(1.) This is an appeal filed by one Shri Gurpartap Singh and Smt. Geeta Partap Singh under section 10F of the Companies Act, 1956 ("Act", for short) impugning the order passed by the Company Law Board in C.P. No.7(ND)/2013 and CA No.41/2013 on 13.03.2013.
(2.) It is necessary to give a brief background of the facts leading to the filing of the present appeal. The respondent-company, Vista Hospitality Private Ltd. was incorporated on 10.01.2003, with the appellants as the original promoters and directors. Pursuant to a joint venture agreement, hereinafter referred to as JVA, entered into between the appellants and the respondents herein on 21.12.2007 there was a restructuring of the shareholding as well as the board of directors under which the appellants, the Gurpartap group, came to hold 65% and the respondents, the Jhankar group, came to hold 35% of the shares in the company. The board of directors consisted of 5 directors nominated by the Gurpartap group and 3 directors nominated by the Jhankar group. Upto the year 2010, the affairs of the company were running smoothly. Sometime early in the year 2011, it appears that disputes over the functioning of the company and the conduct of its business arose between the two groups. There were allegations and rebuttals that the respondents were trying to entice away the clientele of the company to their concern, Jhankar Banquets, which was operating opposite to the company and thereby causing loss. It was also alleged by Gurpartap group that the Jhankar group was acting to the detriment of the company's business.

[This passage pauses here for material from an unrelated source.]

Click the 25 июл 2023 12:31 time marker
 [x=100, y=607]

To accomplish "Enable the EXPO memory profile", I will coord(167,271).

(3.) In the above situation, the Gurpartap group, the appellants herein, filed a petition before the Company Law Board (CLB) in C.P. No. 101(ND)/2012 under sections 397-398 of the Act alleging oppression and mismanagement and sought reliefs by way of permanent injunction against the Jhankar group (i) from diverting the business of the company to their own business and (ii) from acting contrary to the understanding arrived at in the JVA and (iii) to pass orders directing the parties to make offers for buying out the other party's shares even before the expiry of the lock-in period of five years which was to expire on 20.12.2012 and (iv) to direct that respondent No.3 was not capable of being appointed a director of the company.